* [WORK TO BE COMPLETED] Would you copy out the whole listing exactly as given?

═══ RAW DATA ═══

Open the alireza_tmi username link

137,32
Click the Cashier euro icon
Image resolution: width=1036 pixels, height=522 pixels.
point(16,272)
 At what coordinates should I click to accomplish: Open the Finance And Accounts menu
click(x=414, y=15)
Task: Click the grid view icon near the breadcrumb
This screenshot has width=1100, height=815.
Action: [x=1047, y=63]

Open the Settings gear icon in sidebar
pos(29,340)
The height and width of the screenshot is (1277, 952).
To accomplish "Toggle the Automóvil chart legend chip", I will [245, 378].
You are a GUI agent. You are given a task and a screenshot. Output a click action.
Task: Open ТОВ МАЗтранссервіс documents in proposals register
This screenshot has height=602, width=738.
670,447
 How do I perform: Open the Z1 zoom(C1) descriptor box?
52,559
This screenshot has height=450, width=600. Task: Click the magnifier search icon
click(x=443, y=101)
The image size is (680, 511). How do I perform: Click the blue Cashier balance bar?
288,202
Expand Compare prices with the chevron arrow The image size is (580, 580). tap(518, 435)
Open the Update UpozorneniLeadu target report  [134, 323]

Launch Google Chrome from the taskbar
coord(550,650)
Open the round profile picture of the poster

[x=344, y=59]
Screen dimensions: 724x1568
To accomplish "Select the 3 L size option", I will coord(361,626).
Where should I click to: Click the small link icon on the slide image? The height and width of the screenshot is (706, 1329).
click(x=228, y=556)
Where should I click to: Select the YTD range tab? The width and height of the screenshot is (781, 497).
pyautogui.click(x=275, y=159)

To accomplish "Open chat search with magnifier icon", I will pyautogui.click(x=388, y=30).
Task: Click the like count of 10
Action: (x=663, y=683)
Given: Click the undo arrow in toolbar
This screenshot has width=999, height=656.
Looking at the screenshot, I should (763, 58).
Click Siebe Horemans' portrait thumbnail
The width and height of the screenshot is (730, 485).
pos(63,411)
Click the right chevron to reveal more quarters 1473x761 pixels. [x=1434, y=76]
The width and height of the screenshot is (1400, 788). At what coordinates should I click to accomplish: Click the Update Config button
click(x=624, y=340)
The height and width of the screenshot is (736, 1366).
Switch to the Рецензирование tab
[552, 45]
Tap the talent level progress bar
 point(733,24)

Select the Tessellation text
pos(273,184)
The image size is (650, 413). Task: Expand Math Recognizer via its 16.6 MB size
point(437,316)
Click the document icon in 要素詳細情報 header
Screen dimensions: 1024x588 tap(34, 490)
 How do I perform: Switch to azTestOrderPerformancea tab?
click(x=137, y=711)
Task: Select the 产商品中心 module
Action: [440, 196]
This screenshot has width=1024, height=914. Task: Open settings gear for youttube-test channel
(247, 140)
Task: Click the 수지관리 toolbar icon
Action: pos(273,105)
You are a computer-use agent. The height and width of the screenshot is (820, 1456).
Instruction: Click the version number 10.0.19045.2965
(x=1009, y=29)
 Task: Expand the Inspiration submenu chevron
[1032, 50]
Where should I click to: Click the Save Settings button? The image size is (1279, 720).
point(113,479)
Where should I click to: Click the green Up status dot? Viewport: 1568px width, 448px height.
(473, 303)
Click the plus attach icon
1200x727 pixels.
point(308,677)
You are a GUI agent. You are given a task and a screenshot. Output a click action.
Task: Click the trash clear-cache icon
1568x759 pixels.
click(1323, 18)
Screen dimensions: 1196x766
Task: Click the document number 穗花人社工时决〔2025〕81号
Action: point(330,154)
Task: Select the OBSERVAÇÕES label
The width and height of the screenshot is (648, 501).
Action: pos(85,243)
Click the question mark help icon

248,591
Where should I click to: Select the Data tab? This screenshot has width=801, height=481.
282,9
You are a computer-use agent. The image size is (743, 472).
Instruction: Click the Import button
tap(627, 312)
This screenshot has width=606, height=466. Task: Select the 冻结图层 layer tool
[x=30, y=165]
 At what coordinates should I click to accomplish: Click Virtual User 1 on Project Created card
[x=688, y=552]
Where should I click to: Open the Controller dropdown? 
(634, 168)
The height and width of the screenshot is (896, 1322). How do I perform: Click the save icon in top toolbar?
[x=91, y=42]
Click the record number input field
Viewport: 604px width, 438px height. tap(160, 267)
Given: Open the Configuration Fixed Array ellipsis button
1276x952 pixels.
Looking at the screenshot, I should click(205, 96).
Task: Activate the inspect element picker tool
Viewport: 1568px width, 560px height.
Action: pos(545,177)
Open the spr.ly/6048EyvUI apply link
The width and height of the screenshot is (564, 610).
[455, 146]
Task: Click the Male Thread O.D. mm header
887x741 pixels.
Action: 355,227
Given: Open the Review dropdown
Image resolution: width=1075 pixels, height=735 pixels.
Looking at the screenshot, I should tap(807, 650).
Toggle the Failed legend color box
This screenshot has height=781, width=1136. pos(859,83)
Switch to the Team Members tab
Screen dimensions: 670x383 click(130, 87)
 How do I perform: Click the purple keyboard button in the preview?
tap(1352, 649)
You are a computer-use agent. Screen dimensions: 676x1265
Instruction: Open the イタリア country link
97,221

═══

* [FINAL ANSWER]
Open the alireza_tmi username link

137,32
Click the Cashier euro icon
Image resolution: width=1036 pixels, height=522 pixels.
point(16,272)
 At what coordinates should I click to accomplish: Open the Finance And Accounts menu
click(x=414, y=15)
Task: Click the grid view icon near the breadcrumb
This screenshot has width=1100, height=815.
Action: [x=1047, y=63]

Open the Settings gear icon in sidebar
pos(29,340)
The height and width of the screenshot is (1277, 952).
To accomplish "Toggle the Automóvil chart legend chip", I will [245, 378].
You are a GUI agent. You are given a task and a screenshot. Output a click action.
Task: Open ТОВ МАЗтранссервіс documents in proposals register
This screenshot has height=602, width=738.
670,447
 How do I perform: Open the Z1 zoom(C1) descriptor box?
52,559
This screenshot has height=450, width=600. Task: Click the magnifier search icon
click(x=443, y=101)
The image size is (680, 511). How do I perform: Click the blue Cashier balance bar?
288,202
Expand Compare prices with the chevron arrow The image size is (580, 580). tap(518, 435)
Open the Update UpozorneniLeadu target report  [134, 323]

Launch Google Chrome from the taskbar
coord(550,650)
Open the round profile picture of the poster

[x=344, y=59]
Screen dimensions: 724x1568
To accomplish "Select the 3 L size option", I will coord(361,626).
Where should I click to: Click the small link icon on the slide image? The height and width of the screenshot is (706, 1329).
click(x=228, y=556)
Where should I click to: Select the YTD range tab? The width and height of the screenshot is (781, 497).
pyautogui.click(x=275, y=159)

To accomplish "Open chat search with magnifier icon", I will pyautogui.click(x=388, y=30).
Task: Click the like count of 10
Action: (x=663, y=683)
Given: Click the undo arrow in toolbar
This screenshot has width=999, height=656.
Looking at the screenshot, I should (763, 58).
Click Siebe Horemans' portrait thumbnail
The width and height of the screenshot is (730, 485).
pos(63,411)
Click the right chevron to reveal more quarters 1473x761 pixels. [x=1434, y=76]
The width and height of the screenshot is (1400, 788). At what coordinates should I click to accomplish: Click the Update Config button
click(x=624, y=340)
The height and width of the screenshot is (736, 1366).
Switch to the Рецензирование tab
[552, 45]
Tap the talent level progress bar
 point(733,24)

Select the Tessellation text
pos(273,184)
The image size is (650, 413). Task: Expand Math Recognizer via its 16.6 MB size
point(437,316)
Click the document icon in 要素詳細情報 header
Screen dimensions: 1024x588 tap(34, 490)
 How do I perform: Switch to azTestOrderPerformancea tab?
click(x=137, y=711)
Task: Select the 产商品中心 module
Action: [440, 196]
This screenshot has width=1024, height=914. Task: Open settings gear for youttube-test channel
(247, 140)
Task: Click the 수지관리 toolbar icon
Action: pos(273,105)
You are a computer-use agent. The height and width of the screenshot is (820, 1456).
Instruction: Click the version number 10.0.19045.2965
(x=1009, y=29)
 Task: Expand the Inspiration submenu chevron
[1032, 50]
Where should I click to: Click the Save Settings button? The image size is (1279, 720).
point(113,479)
Where should I click to: Click the green Up status dot? Viewport: 1568px width, 448px height.
(473, 303)
Click the plus attach icon
1200x727 pixels.
point(308,677)
You are a GUI agent. You are given a task and a screenshot. Output a click action.
Task: Click the trash clear-cache icon
1568x759 pixels.
click(1323, 18)
Screen dimensions: 1196x766
Task: Click the document number 穗花人社工时决〔2025〕81号
Action: point(330,154)
Task: Select the OBSERVAÇÕES label
The width and height of the screenshot is (648, 501).
Action: pos(85,243)
Click the question mark help icon

248,591
Where should I click to: Select the Data tab? This screenshot has width=801, height=481.
282,9
You are a computer-use agent. The image size is (743, 472).
Instruction: Click the Import button
tap(627, 312)
This screenshot has width=606, height=466. Task: Select the 冻结图层 layer tool
[x=30, y=165]
 At what coordinates should I click to accomplish: Click Virtual User 1 on Project Created card
[x=688, y=552]
Where should I click to: Open the Controller dropdown? 
(634, 168)
The height and width of the screenshot is (896, 1322). How do I perform: Click the save icon in top toolbar?
[x=91, y=42]
Click the record number input field
Viewport: 604px width, 438px height. tap(160, 267)
Given: Open the Configuration Fixed Array ellipsis button
1276x952 pixels.
Looking at the screenshot, I should click(205, 96).
Task: Activate the inspect element picker tool
Viewport: 1568px width, 560px height.
Action: pos(545,177)
Open the spr.ly/6048EyvUI apply link
The width and height of the screenshot is (564, 610).
[455, 146]
Task: Click the Male Thread O.D. mm header
887x741 pixels.
Action: 355,227
Given: Open the Review dropdown
Image resolution: width=1075 pixels, height=735 pixels.
Looking at the screenshot, I should tap(807, 650).
Toggle the Failed legend color box
This screenshot has height=781, width=1136. pos(859,83)
Switch to the Team Members tab
Screen dimensions: 670x383 click(130, 87)
 How do I perform: Click the purple keyboard button in the preview?
tap(1352, 649)
You are a computer-use agent. Screen dimensions: 676x1265
Instruction: Open the イタリア country link
97,221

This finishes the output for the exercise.